Not everyone liking expanded patios and sidewalk lanes on 17th Avenue S.W.
City moved quickly to expand space for restaurants, adjust roads for pedestrians
Calgary has moved quickly to expand restaurant space by easing the patio application process during the pandemic.
During the first stage of Alberta's reopening plan, restaurants can offer dine-in services. But those establishments must limit patrons to 50 per cent of their building's capacity. So, to give those struggling businesses extra seating, patios are now allowed to spill out onto the sidewalk.
The move has been popular with restaurants — in a matter of days, 45 patios have been approved by the city, although only a handful are operational.
So far, the expanded patios are getting mixed reviews.
Beltline resident Ryan Massel said he was shocked when he walked around the corner, headed for a food pickup on 17th Avenue S.W. The patio stretched over several storefronts — and it was difficult to comfortably walk between a lane of traffic, other pedestrians and those sitting down for a bite at Trolley 5.
"Seventeenth is a very busy place. I think we need to consider possible road closure of those areas on 17th that pedestrian traffic is quite heavy in order to keep these restaurants open and people safe," he said. "I mean, one simple pylon is not going to protect me from a moving vehicle."
Massel tweeted about his pedestrian experience and has since seen criticism and support for speaking his mind.
Some came in support of his concerns saying they, too, felt uncomfortable walking on the road, while others said he was needlessly nitpicking, or speaking out of turn.
Trolley 5 owner Ernie Tsu said if people have issues with the pedestrian experience, they need to take it up with the City of Calgary. Being one of the first patios to open, he knew they might catch some flak because, visually, it's a new thing to see after the lengthy lockdown.
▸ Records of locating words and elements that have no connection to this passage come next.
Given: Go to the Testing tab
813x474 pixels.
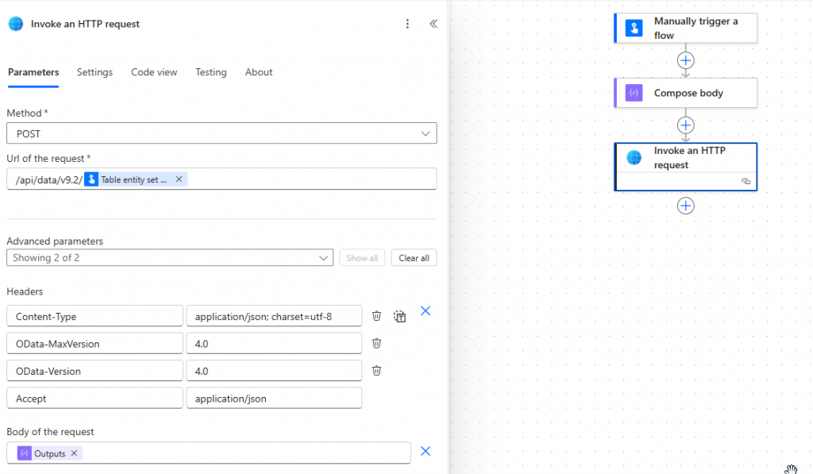Looking at the screenshot, I should 211,72.
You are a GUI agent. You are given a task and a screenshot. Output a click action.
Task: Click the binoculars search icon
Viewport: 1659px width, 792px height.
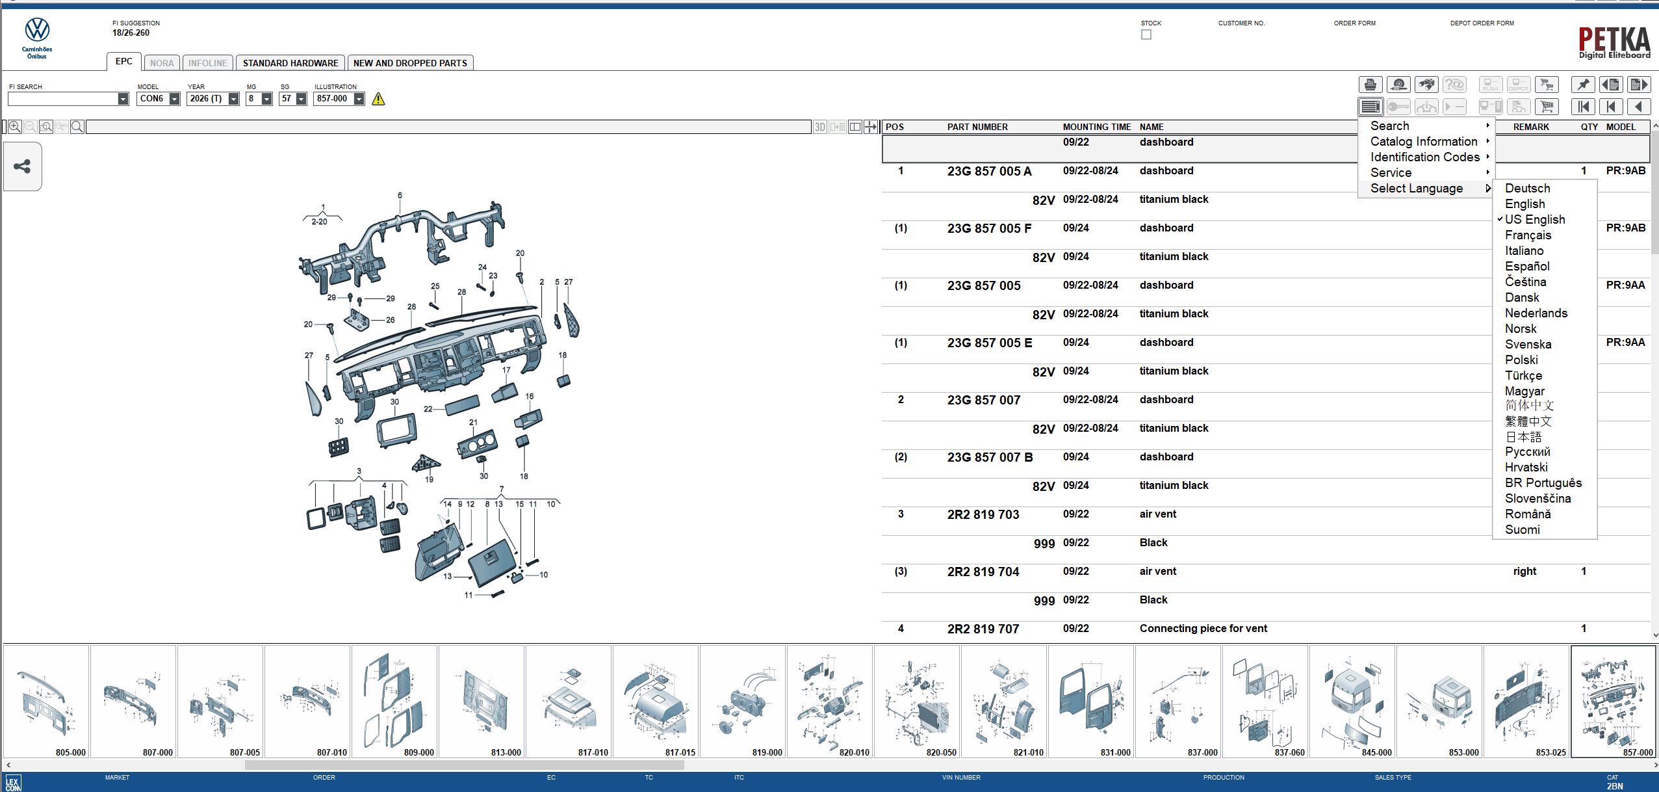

"For myself and any of the other restaurants that are going through this process, it's a tough process," Tsu said. "It's not easy."
Tsu says the restaurant worked with the City of Calgary, the fire department and the provincial health authority. Their tables are more than six feet (two metres) apart and laid out in a way that spaces them from the pedestrian walk, along with ensuring his patrons don't wander around within the patio and come too close to other patrons.
Mayor says roads department is working hard
Mayor Naheed Nenshi said Thursday during the city's pandemic update that more changes are coming to 17th Avenue.
"I literally just received a 16-page document about the adaptive roads at 17th Avenue, which did include signs for speed restrictions," Nenshi said. "Our colleagues in roads are working very hard on making sure that we figure out how to manage this new reality."
He said solving a health emergency by creating another one, with increases in traffic incidents, would not be smart. So he's hopeful the city can keep these adaptive sidewalks and patios safe for all.
On Friday, Stephen Avenue Walk will also turn into a patio-way. Daily, after delivery vehicles finish their rounds, the road will close at 11 a.m. to all vehicle traffic so that pedestrians and patios can take over the road.
But Nenshi said that's not an invitation for people to wander down and treat the area like an attraction.
He wants visitors to call ahead and make sure there's space for them at restaurants, and only to visit to support businesses.
Coun. Evan Woolley, whose ward includes much of the Beltline, told CBC News his office is open, and he's there to help with any concerns in his ward.
With the lane closures on 17th Avenue, Woolley said things weren't perfect at first. The city is moving fast to give businesses opportunities. And it's not possible to close entire lanes easily — because some storefronts might want or need their parking.
"We can't have these things snaking on and off the street throughout. So what we're trying to do is get businesses to work together on a block-by-block basis," Woolley said. "To say, 'here's where my business is, I want to have the patio here, and here's where we can have a cluster of loading zones.'"
Then, there's accessibility. In a matter of days, Woolley said, the transportation department was able to fabricate more than 100 ramps to help keep the transition between road and sidewalk smooth and accessible.
"We want to do this safely but we are also working with significant financial pressures," Woolley said. "This needs to be fast and simple, safe and cheap. We are figuring this out on the fly, our roads folks have been doing an incredible job of being nimble."